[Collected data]
· · ·

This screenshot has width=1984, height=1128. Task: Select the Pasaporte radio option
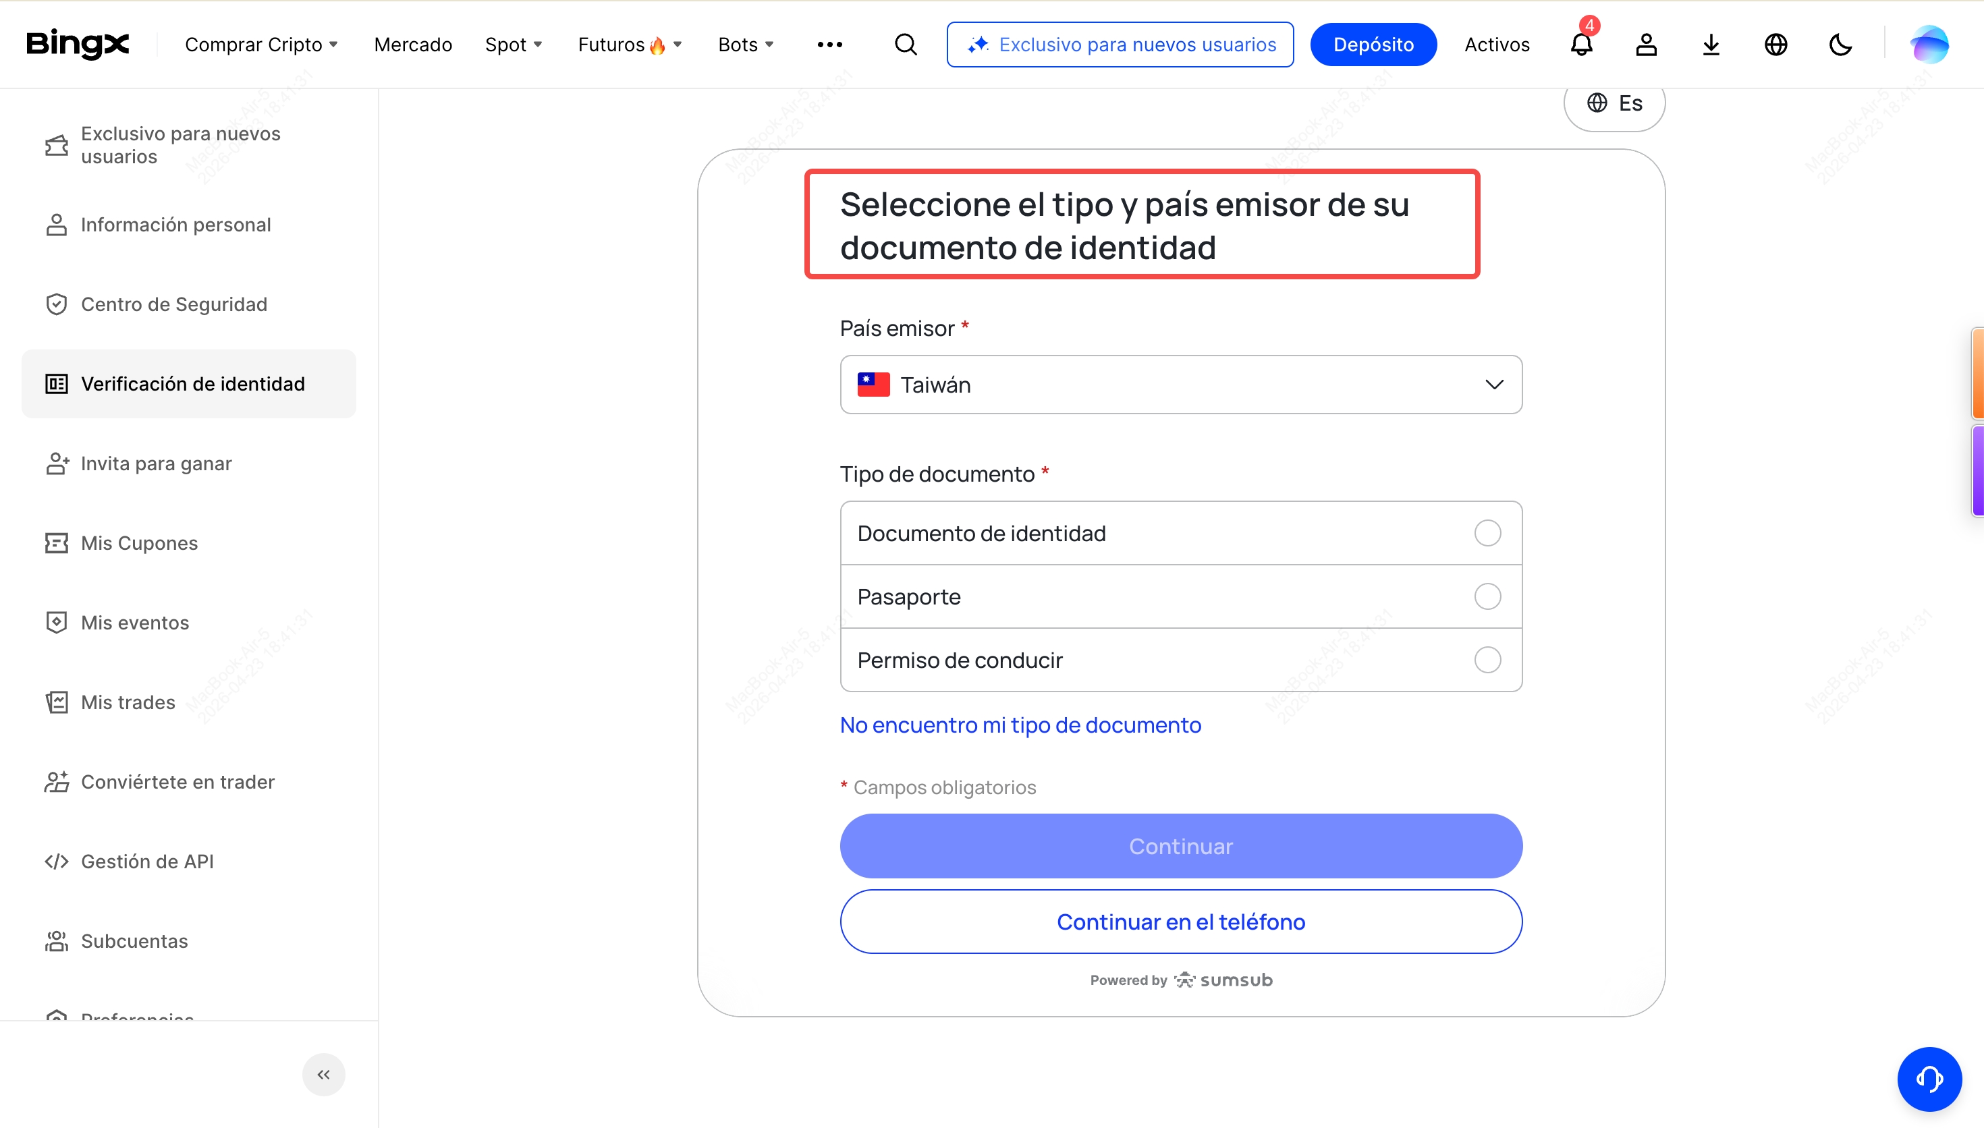[1487, 597]

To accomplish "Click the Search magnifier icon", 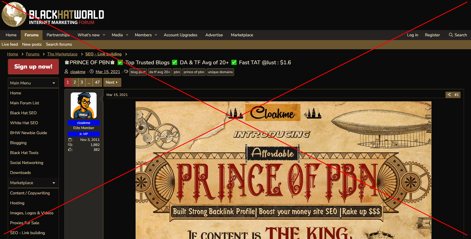I will (451, 35).
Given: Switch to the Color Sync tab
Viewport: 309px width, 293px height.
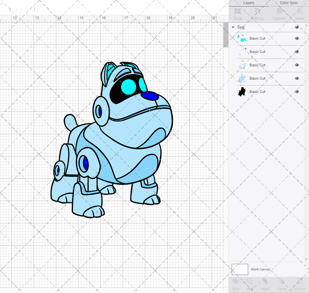Looking at the screenshot, I should coord(289,3).
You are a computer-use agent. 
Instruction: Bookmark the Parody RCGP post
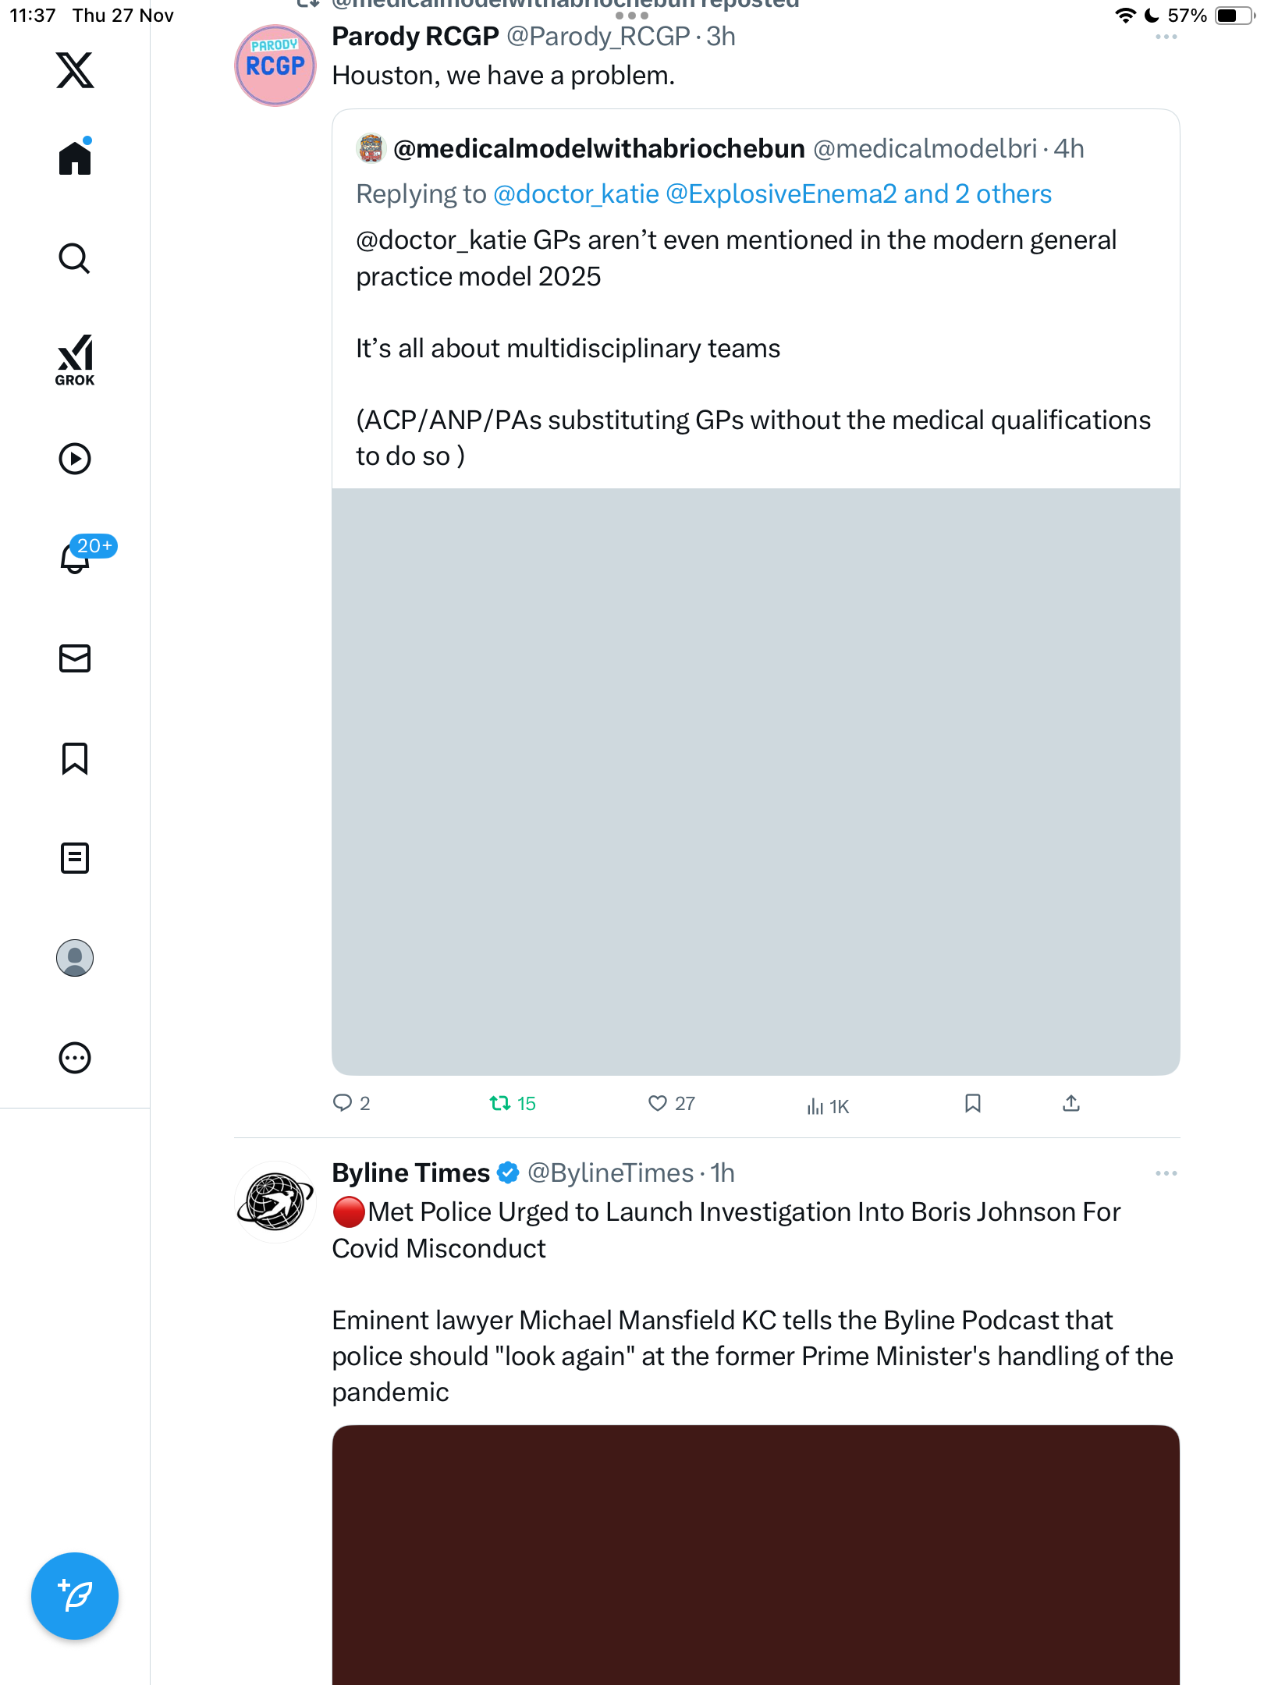coord(972,1103)

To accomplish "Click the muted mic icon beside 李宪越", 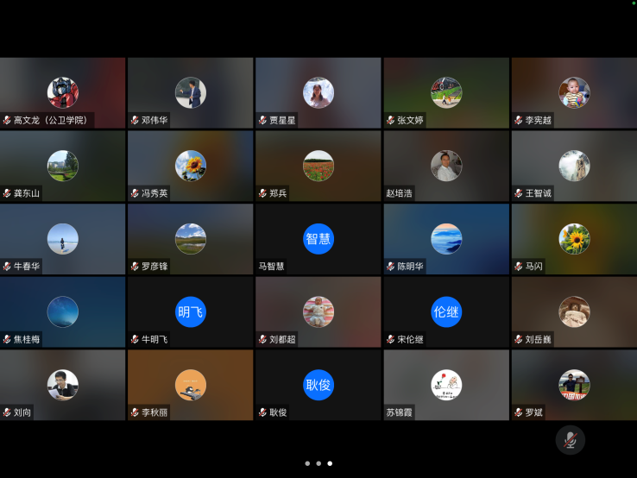I will pos(518,120).
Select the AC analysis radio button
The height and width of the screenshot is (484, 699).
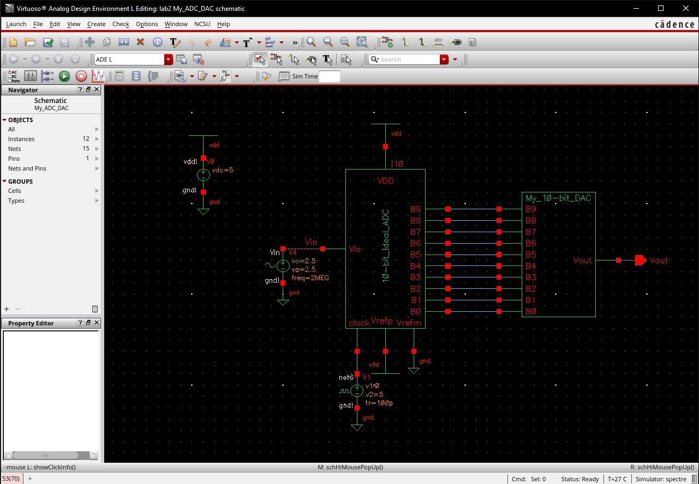click(10, 72)
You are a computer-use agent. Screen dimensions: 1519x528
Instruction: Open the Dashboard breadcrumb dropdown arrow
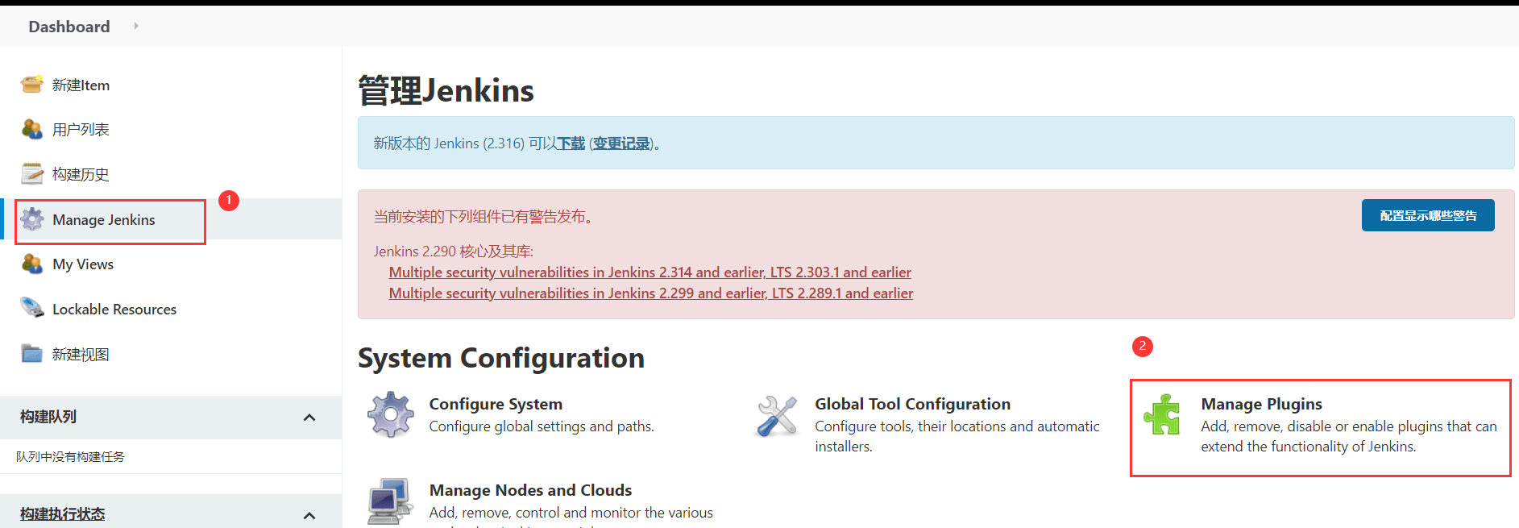click(x=136, y=26)
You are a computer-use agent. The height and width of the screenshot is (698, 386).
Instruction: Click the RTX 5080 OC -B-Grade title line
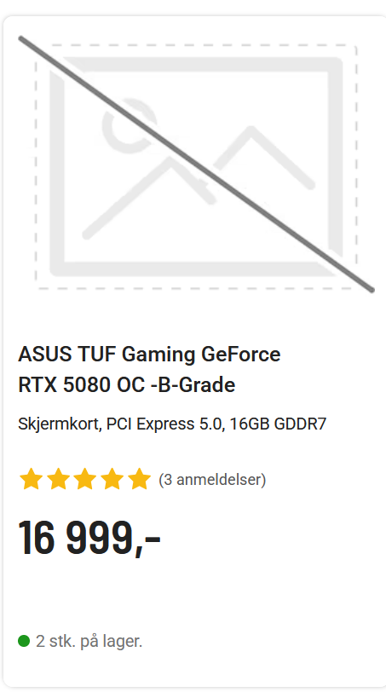tap(126, 385)
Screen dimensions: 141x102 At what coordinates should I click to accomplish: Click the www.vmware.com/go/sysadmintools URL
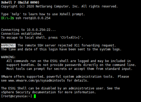pyautogui.click(x=37, y=80)
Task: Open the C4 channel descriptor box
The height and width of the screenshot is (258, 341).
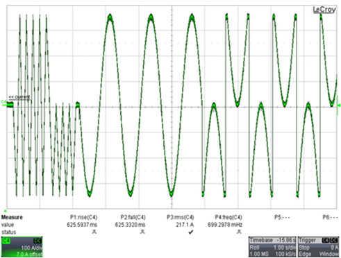Action: tap(22, 247)
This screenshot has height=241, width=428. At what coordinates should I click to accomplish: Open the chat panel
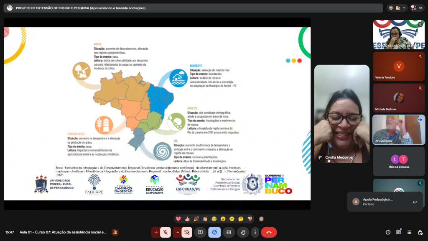[399, 232]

· · ·

PROBLEM REQUIREMENTS — Leave every picture out and return exactly the lines from the one holding "Screen dimensions: 141x102" through the end of the records above, both ends included, and nothing more.

RESPONSE BELOW —
Screen dimensions: 141x102 At what coordinates should I click to accomplish: Click the www.vmware.com/go/sysadmintools URL
pyautogui.click(x=37, y=80)
Task: Open the C4 channel descriptor box
The height and width of the screenshot is (258, 341).
Action: tap(22, 247)
This screenshot has height=241, width=428. At what coordinates should I click to accomplish: Open the chat panel
[399, 232]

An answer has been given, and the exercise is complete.